A recent piece by J. Greenwood was premiered recently at the BBC Proms, Prom 70. It is called _Horror Vacui_, for strings and solo violin. I found it quite exhilarating on my first listens.


----------



## jegreenwood (Dec 25, 2015)

I posted in another thread that Jonny Greenwood (no relation ) has just started a classical music label. I found out from a blast from Radiohead's mailing list. (Their website is called W.A.S.T.E. HQ for any Pynchon fans.)

Initial releases include a performance of Bach's Partita #2 and music by Michael Gordon. Plans include music by Messiaen, and Steve Reich. It will be interesting to see if even a small portion of Radiohead's fans are interested.

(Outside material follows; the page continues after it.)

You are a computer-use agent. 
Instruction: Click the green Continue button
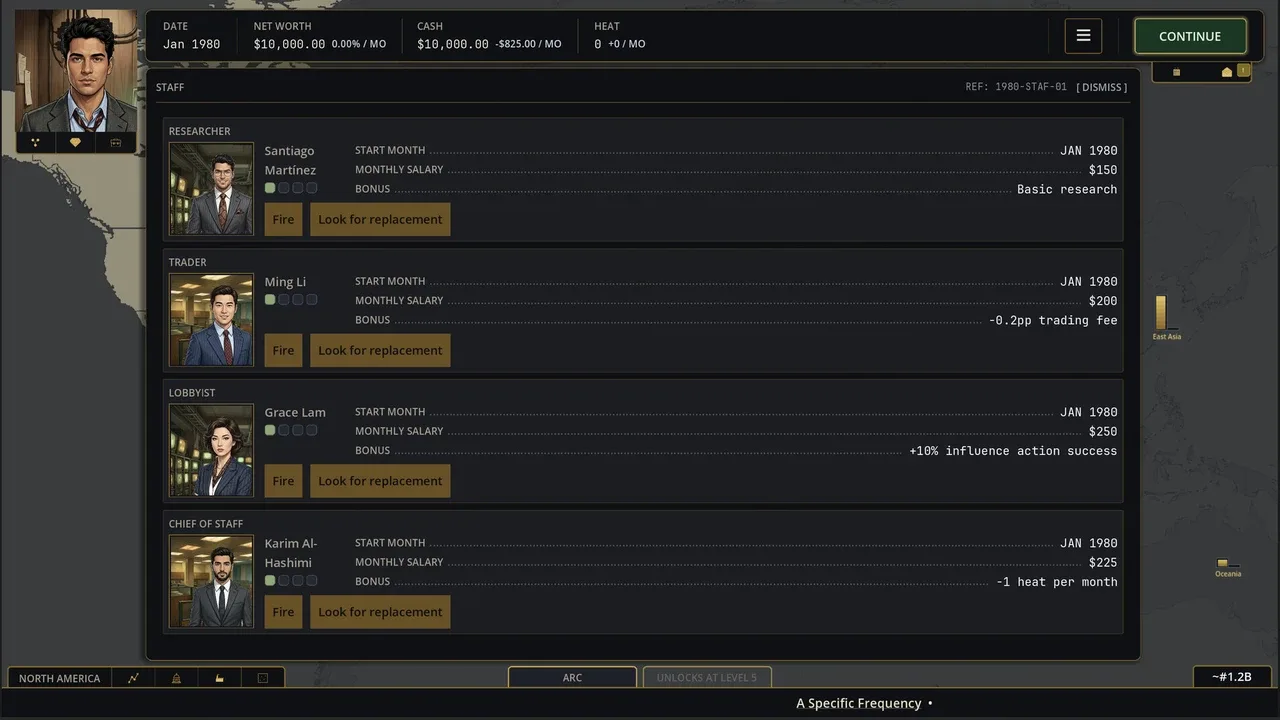click(x=1190, y=36)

Artists are not named, but they would seem to be musicians Greenwood has worked with.


----------



## longgone (Jun 6, 2019)

I would imagine a majority fans of Radiohead are aware that Jonny Greenwood composes some classical music. I also suppose some of them would like what he does since his melodic or musical sensitivity do transpire in certain Radiohead songs. But the question remains complete!


----------



## jegreenwood (Dec 25, 2015)

longgone said:


> I would imagine a majority fans of Radiohead are aware that Jonny Greenwood composes some classical music. I also suppose some of them would like what he does since his melodic or musical sensitivity do transpire in certain Radiohead songs. But the question remains complete!

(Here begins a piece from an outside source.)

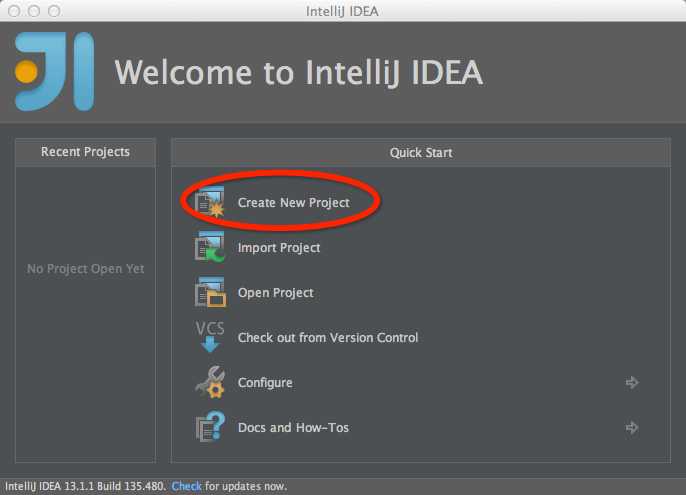Image resolution: width=686 pixels, height=495 pixels.
Task: Click the Quick Start panel header
Action: pos(421,152)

But can he convince his fans to listen to Bach's Chaconne? Or Messiaen (no work is mentioned).


----------



## Red Terror (Dec 10, 2018)

Third rate Penderecki ... and Penderecki stopped being interesting a long time ago.


----------



## Guest (Sep 20, 2019)

jegreenwood said:


> But can he convince his fans to listen to Bach's Chaconne? Or Messiaen (no work is mentioned).


Why not? This fan listens to Messiaen.


----------